With so many of us working from home at the end of the winter, a lot of people took the opportunity to plant a vegetable garden and dreamed of feasting on home-grown, organic produce…only to face the frustration of results that were less than thrilling. You spent the early spring getting seeds and seedlings in the ground (or into pots), established, fertilized and off to a good start. You may even have thought to yourself “Hey, this grown-your-own-food thing is easier than I thought! #gardeningpro #gardeninglife “. Now a couple of short months later, your crop is limited to a few wilted cucumbers, carrots that look like something out of a sci-fi movie and tomatoes with unappetizing black bottoms. What went wrong? The reality is that there are so many variables that even seasoned pros and country gardeners face less than glorious yields in one way or another almost every year, and the reasons for those results are wide and varied.
What follows are some graphics that help to explain why the most common veggie garden problems occur and what you can do to try to address them and improve the quality of your home grown produce. The good news is that often, less than photogenic veggies can be remediated with some creative knife work and still made into something fresh and tasty, so take a look at these instructions, address what you can (to see if you can fix the problem before your plants stop producing for the season) and head out to your veggie garden to see what surprises you can put to use in tonight’s dinner!
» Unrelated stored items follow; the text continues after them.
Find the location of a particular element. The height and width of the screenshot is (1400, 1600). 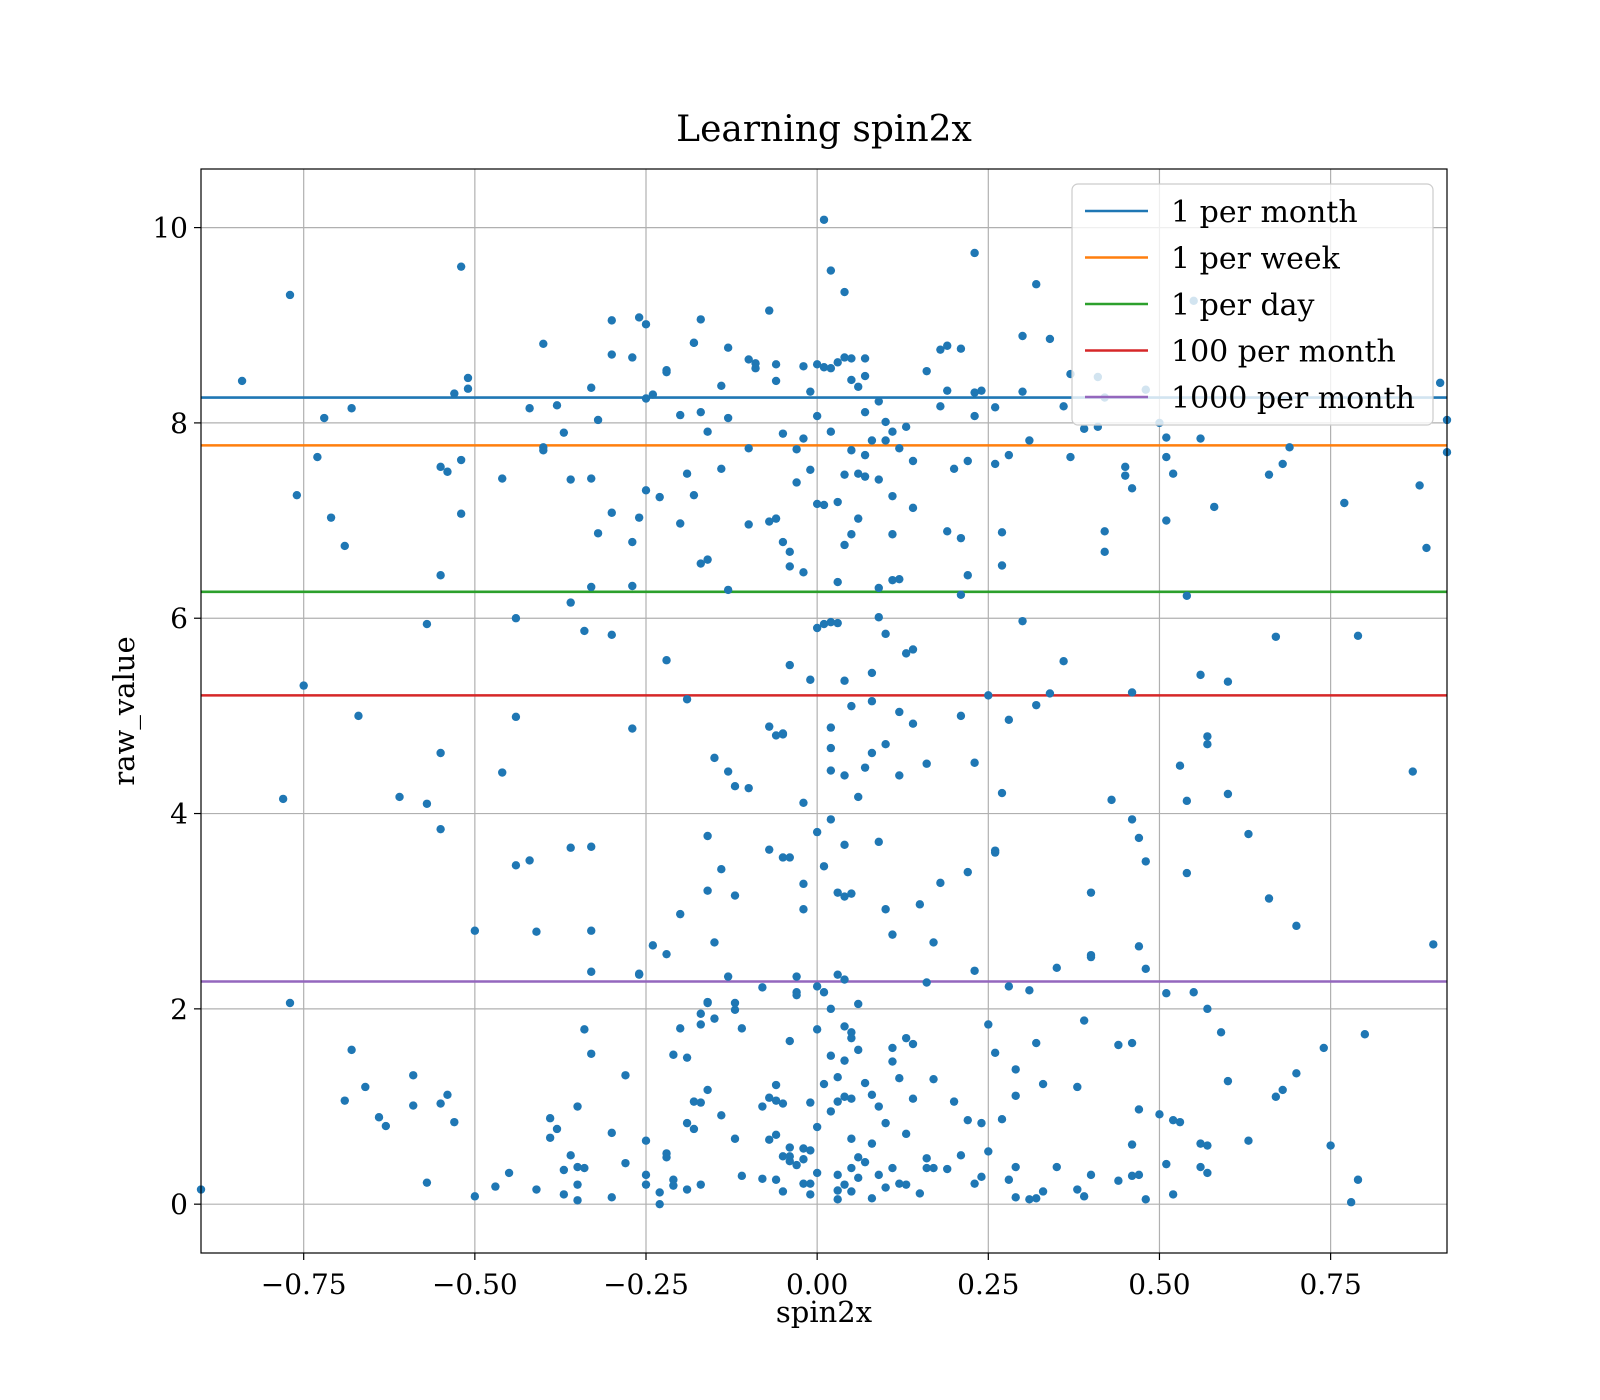

legend-entry-label: 1 per day is located at coordinates (1243, 306).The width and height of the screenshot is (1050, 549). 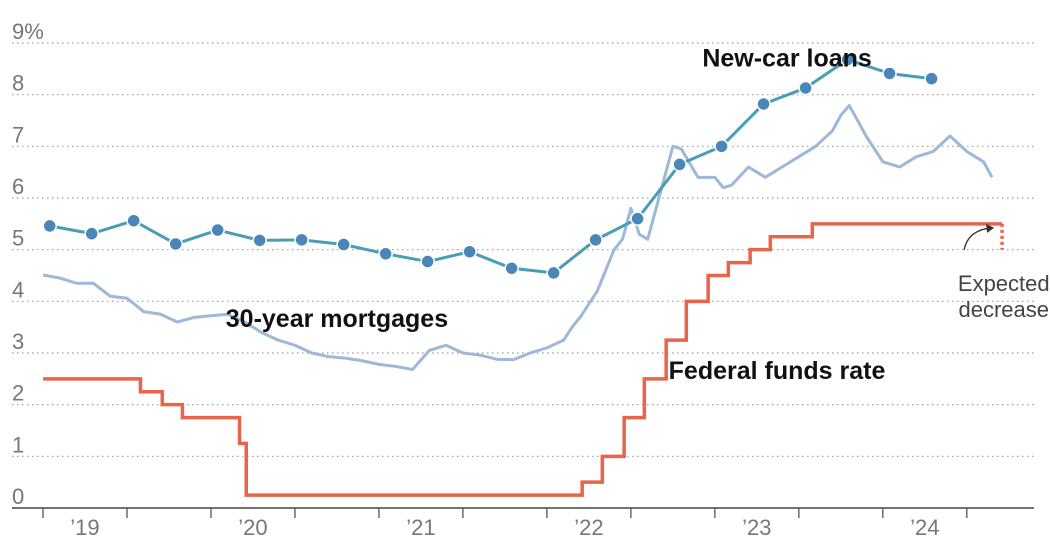 I want to click on arrowhead-icon, so click(x=990, y=228).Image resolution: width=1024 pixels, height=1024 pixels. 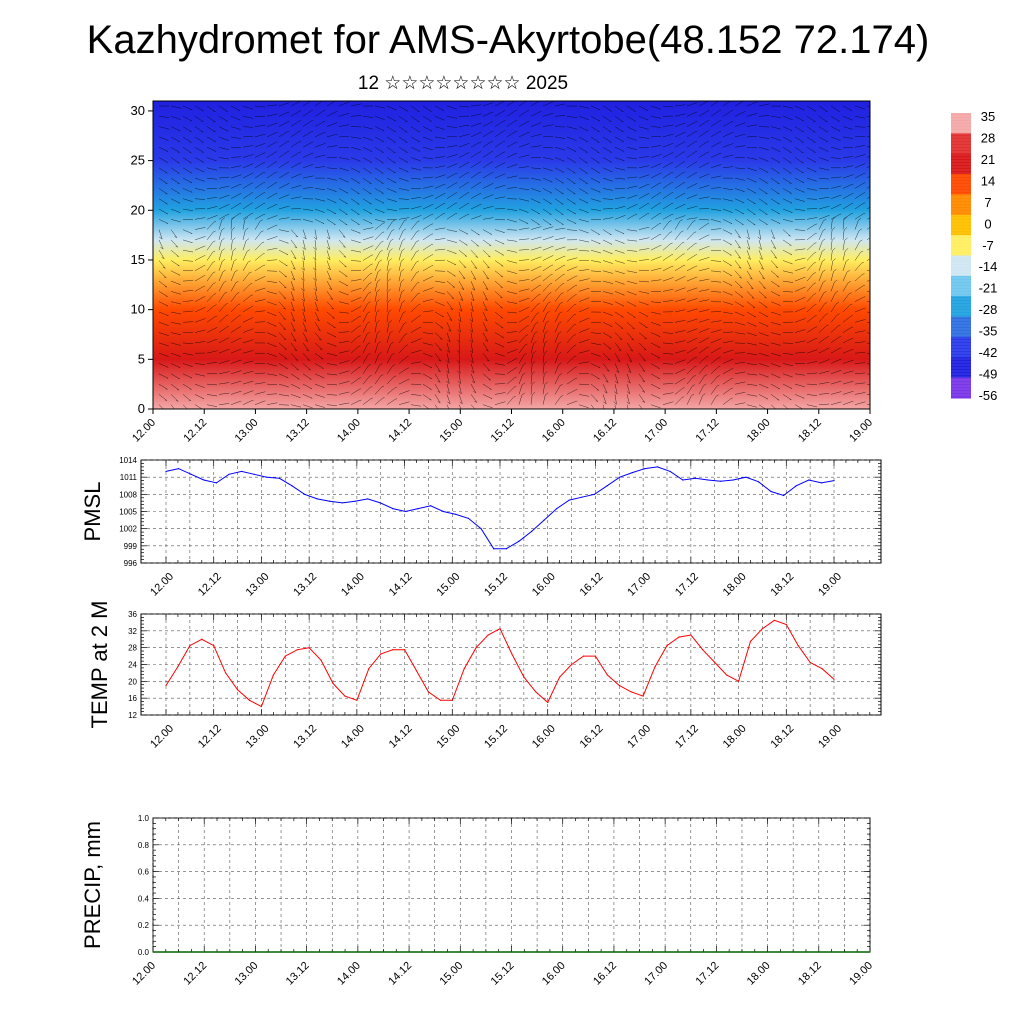 I want to click on precipitation-y-tick-label: 0.6, so click(x=144, y=872).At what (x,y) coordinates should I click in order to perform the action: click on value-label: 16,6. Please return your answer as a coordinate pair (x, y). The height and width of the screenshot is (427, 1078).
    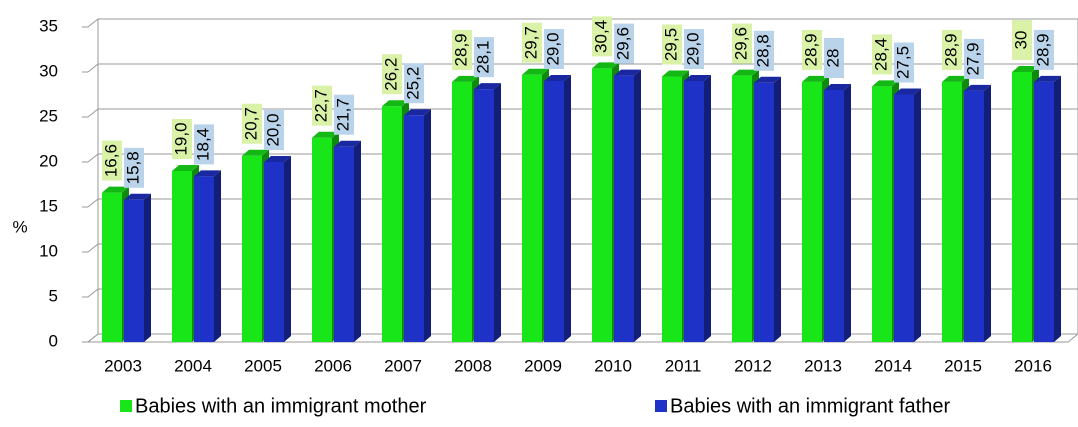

Whether your issues are related to starting your seeds to early, not allowing for enough space in between plantings or not keeping up with weeding and pest control, most issues are fairly easy to remedy and luckily enough, if you take care of things this year, you’ll be in a good position to try again next spring.
We’re growing our veggies in containers this year while we try to organically kill off the weeds that took over the veggie plot towards the end of last summer. I have high hopes that with some hard work and regular attention at the end of this year and careful consideration next spring, we’ll have more veggies than we know what to do with in 2021! Can I put anyone down for a couple of hugely overgrown zucchini, some twisted carrots or some surplus kale…anyone?